### About this task:
Once the line with "Task: Open the 后台首页 home tab" has been located in the records below, set down that line and all subsequent lines exactly, omitting the pictures.

Records contained in a dataset
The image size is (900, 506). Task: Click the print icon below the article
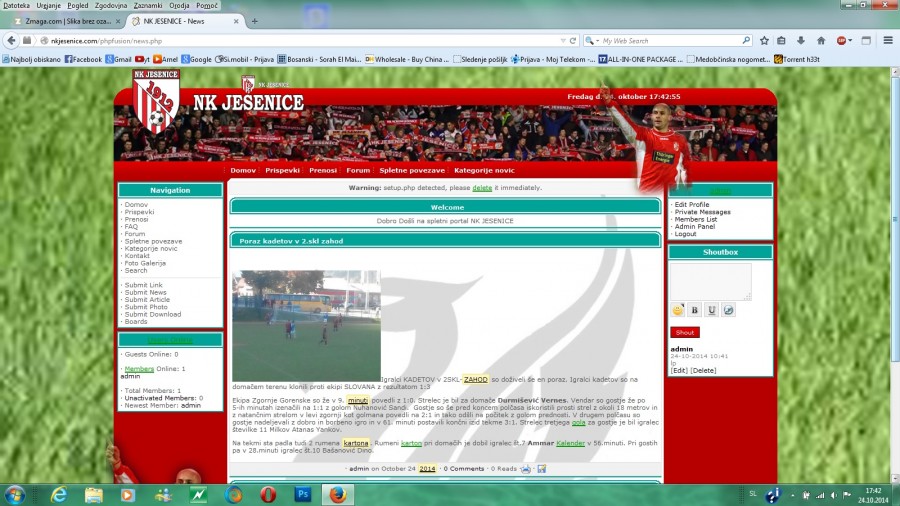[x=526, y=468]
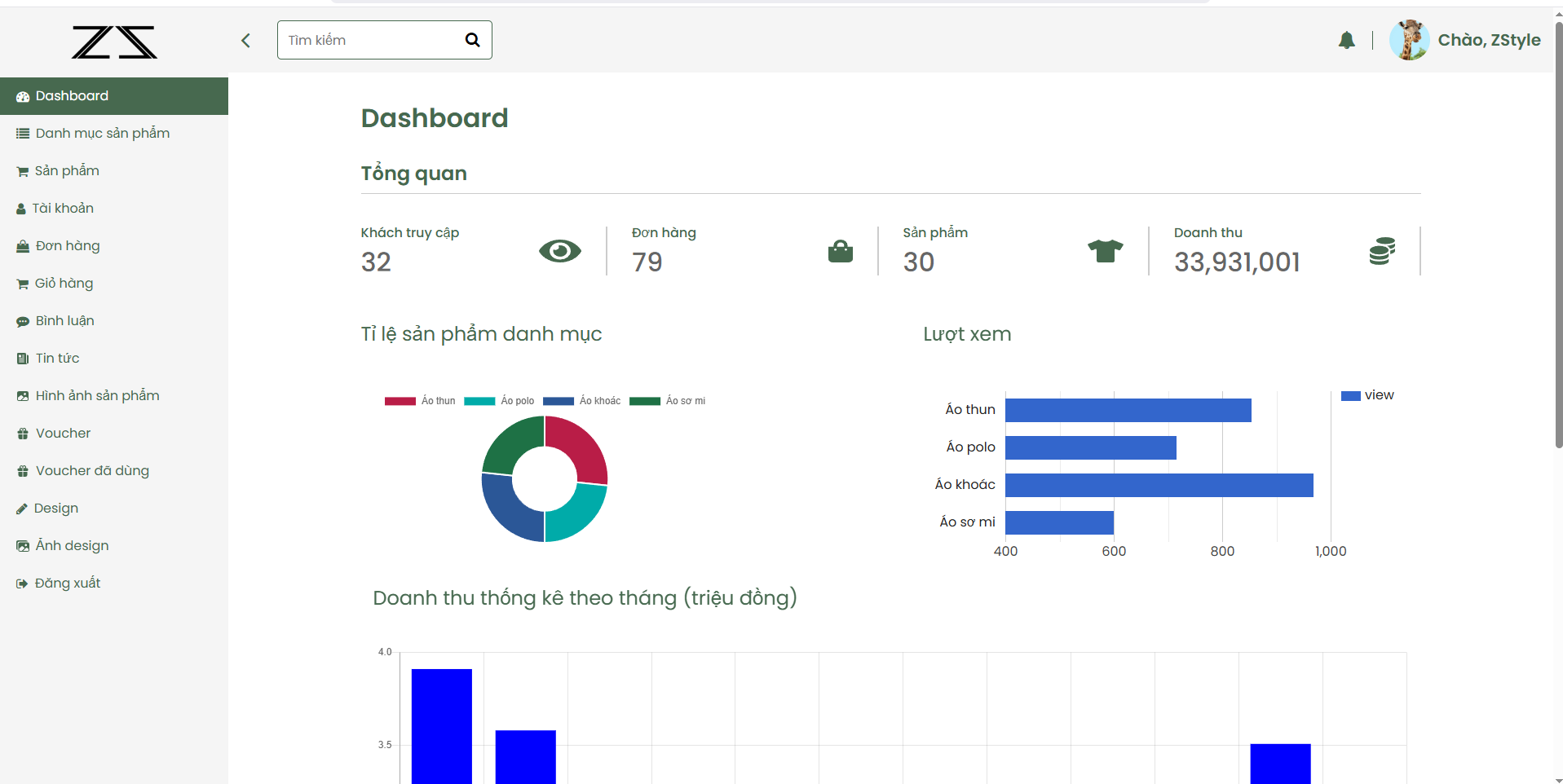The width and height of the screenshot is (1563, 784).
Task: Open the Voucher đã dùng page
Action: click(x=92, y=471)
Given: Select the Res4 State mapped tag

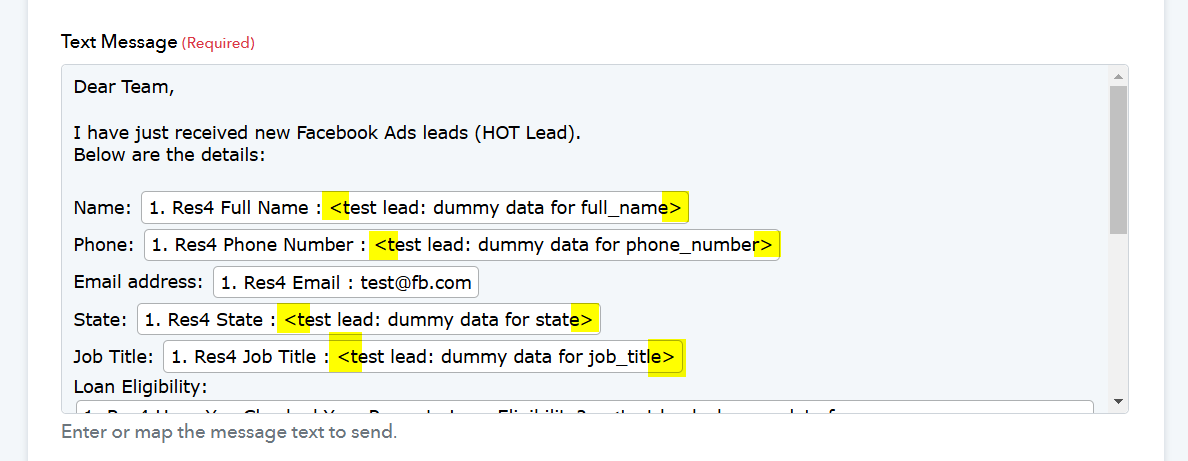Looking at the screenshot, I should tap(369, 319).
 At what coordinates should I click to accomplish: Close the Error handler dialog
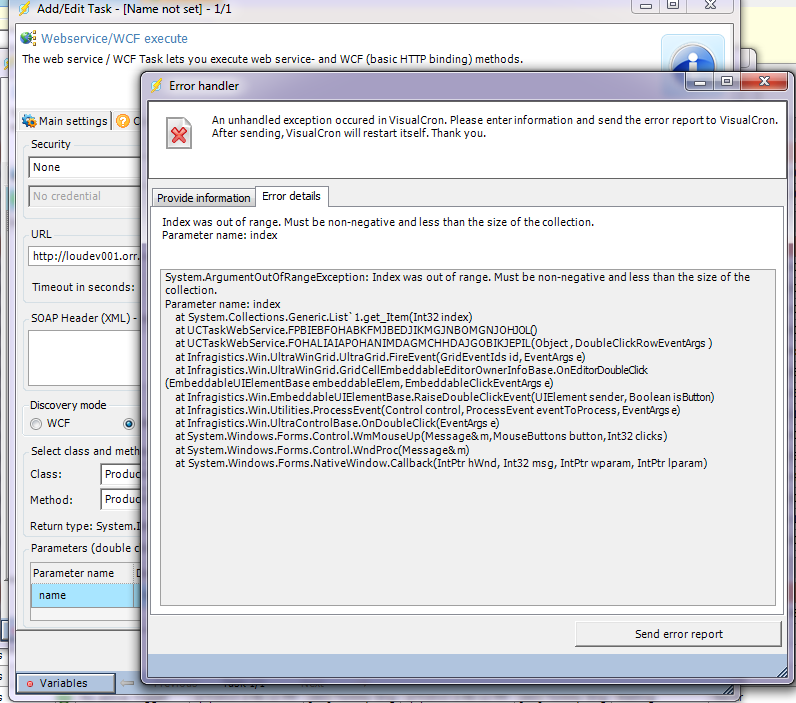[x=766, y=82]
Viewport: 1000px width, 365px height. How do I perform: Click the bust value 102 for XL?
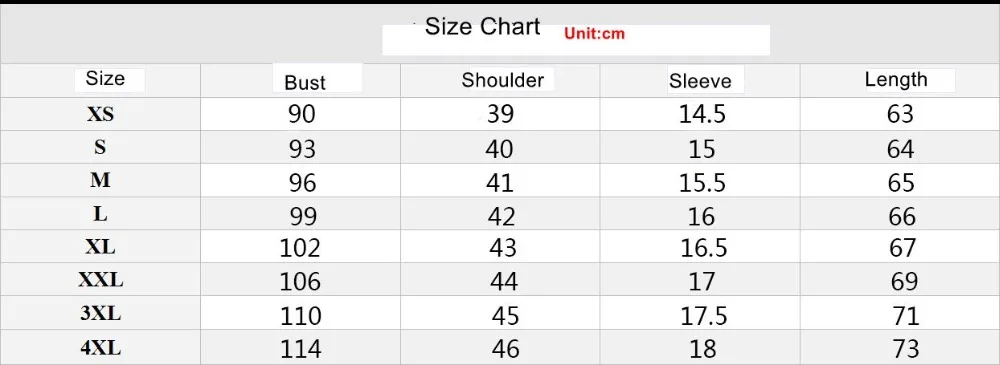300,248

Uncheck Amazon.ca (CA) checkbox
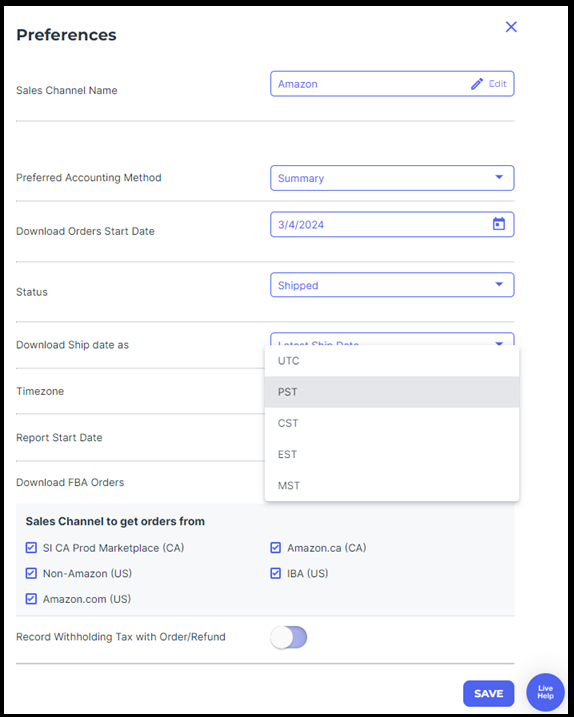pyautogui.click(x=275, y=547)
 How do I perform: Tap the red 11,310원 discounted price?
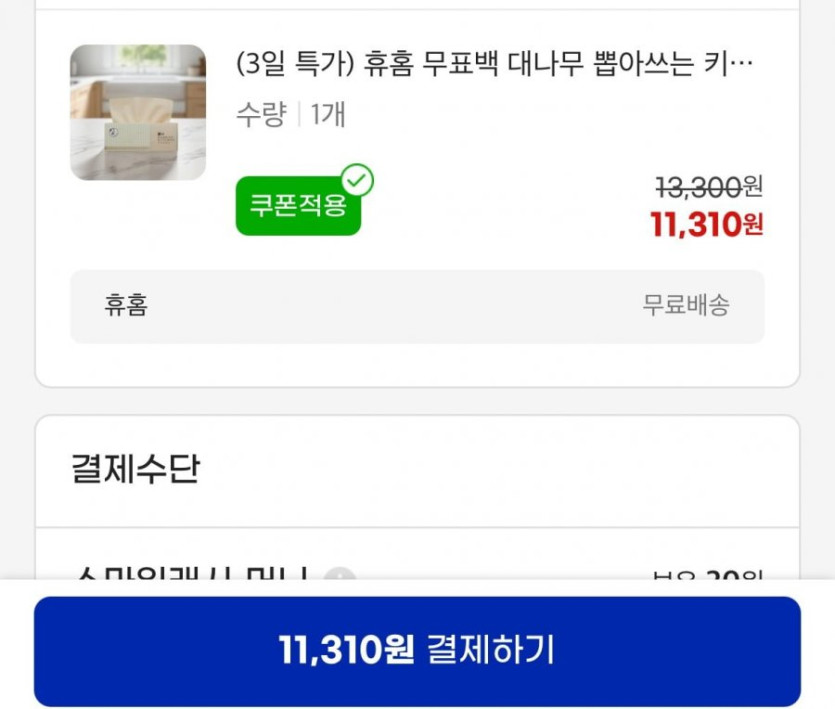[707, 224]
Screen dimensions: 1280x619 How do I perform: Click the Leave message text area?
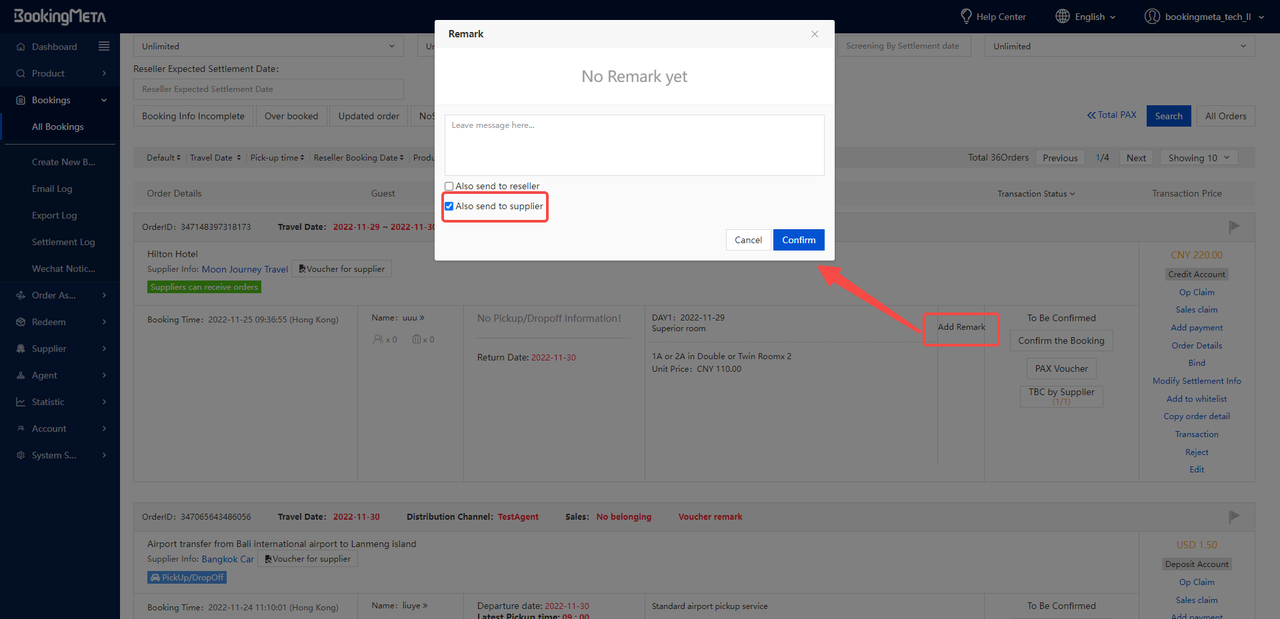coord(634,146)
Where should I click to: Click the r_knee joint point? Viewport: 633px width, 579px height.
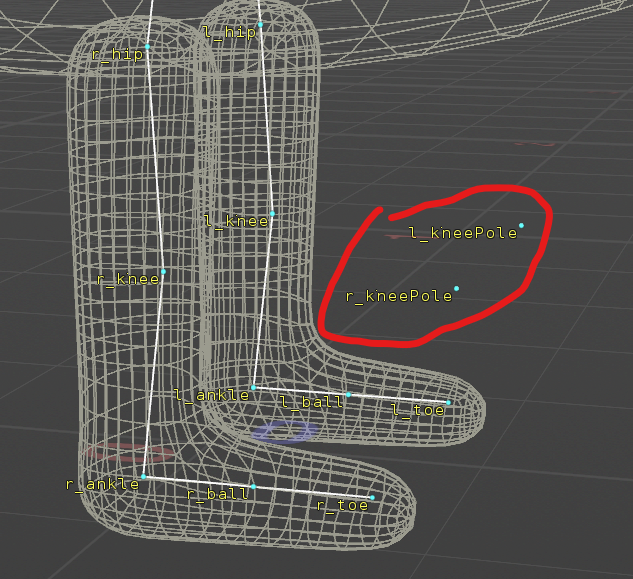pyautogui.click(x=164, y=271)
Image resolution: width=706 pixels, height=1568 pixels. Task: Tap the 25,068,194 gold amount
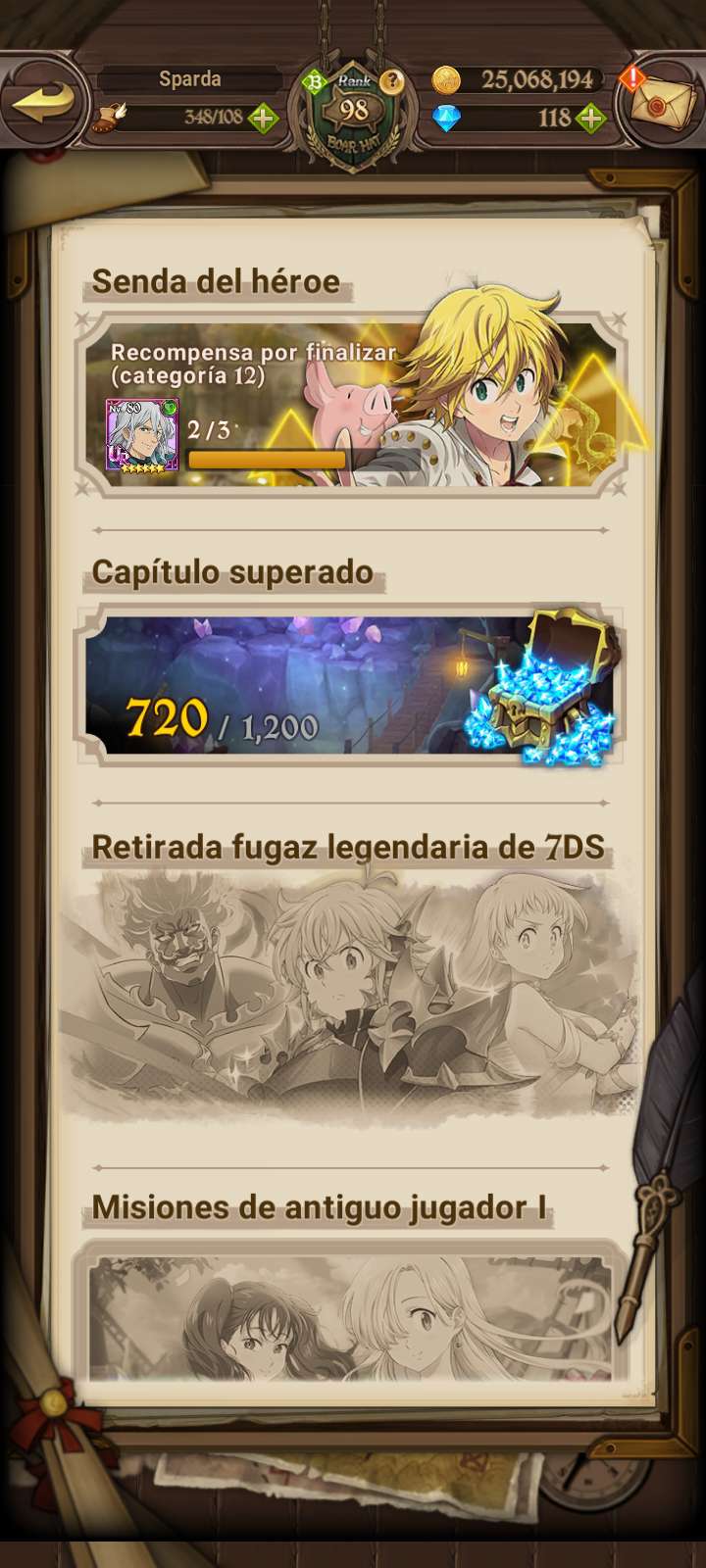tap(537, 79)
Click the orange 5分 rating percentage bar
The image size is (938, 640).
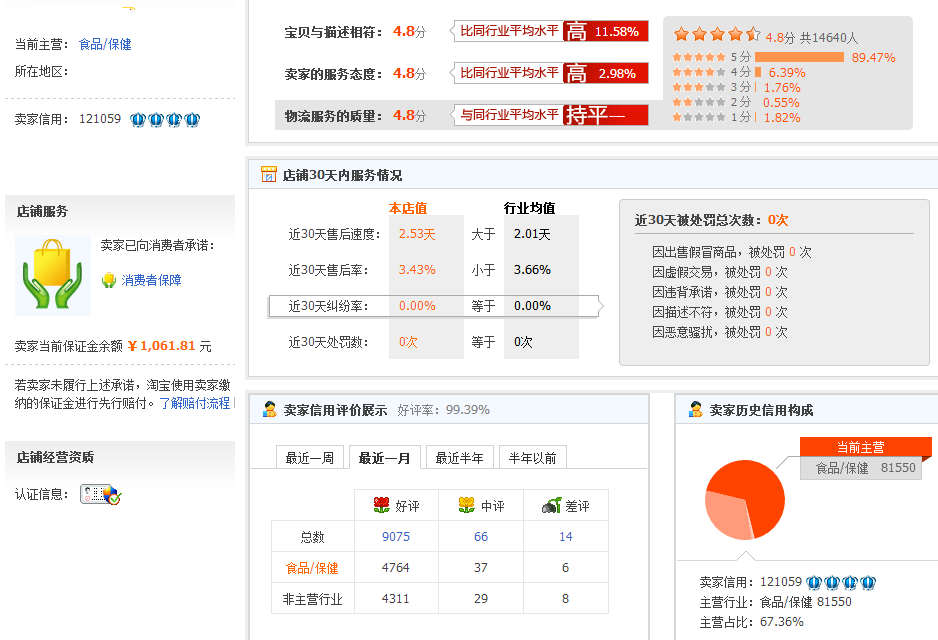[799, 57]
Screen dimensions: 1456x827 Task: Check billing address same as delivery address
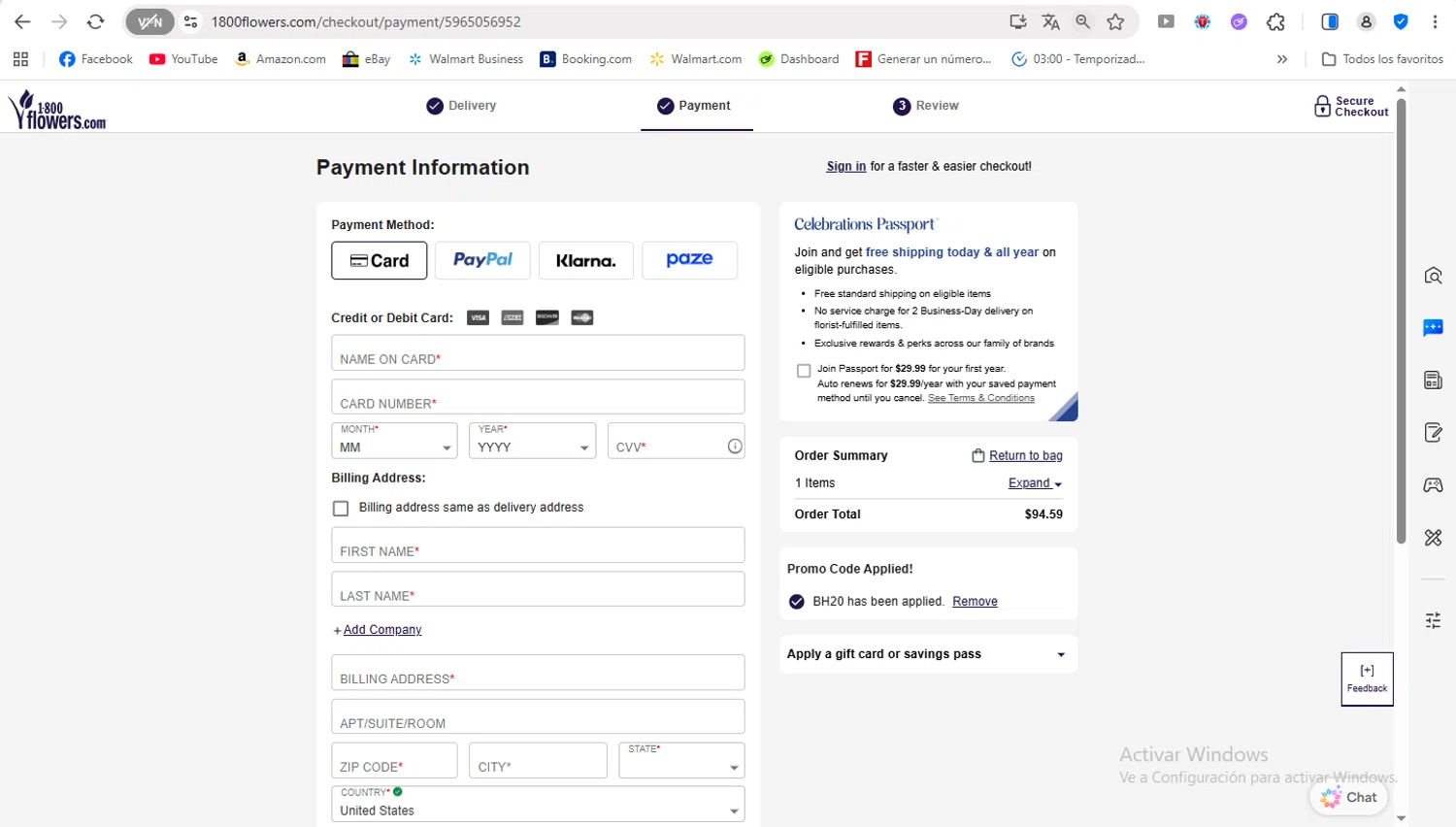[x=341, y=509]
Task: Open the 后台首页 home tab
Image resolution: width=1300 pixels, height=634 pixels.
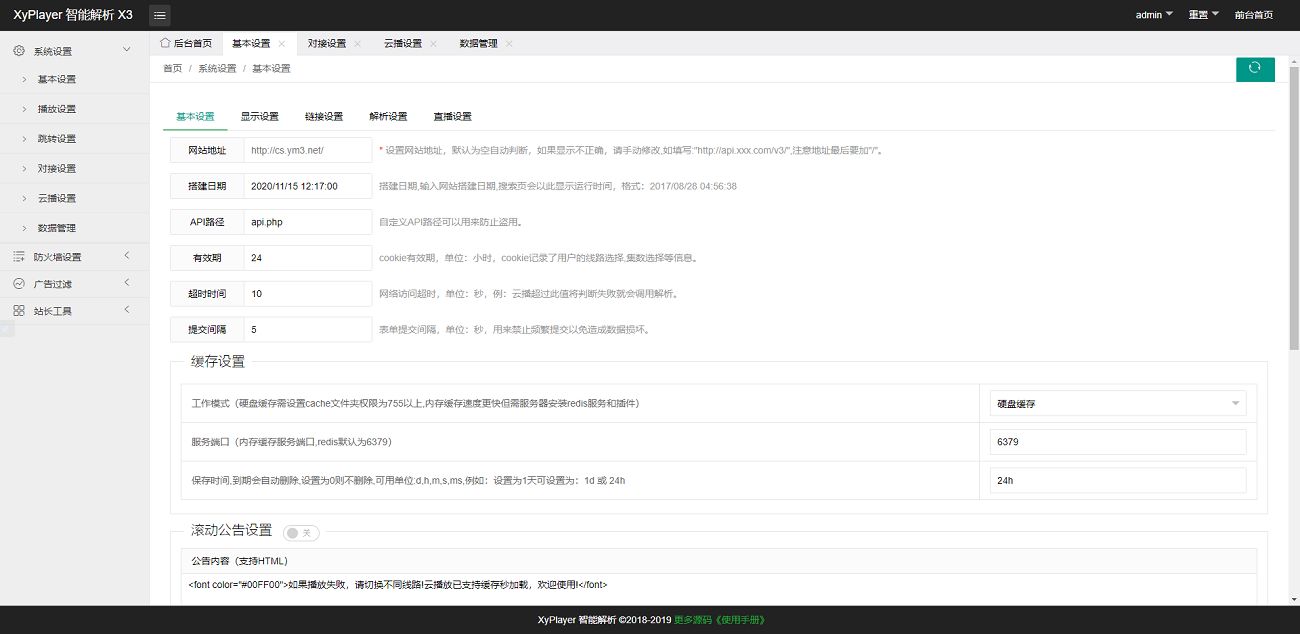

### Exercise solution:
Task: Open the 后台首页 home tab
Image resolution: width=1300 pixels, height=634 pixels.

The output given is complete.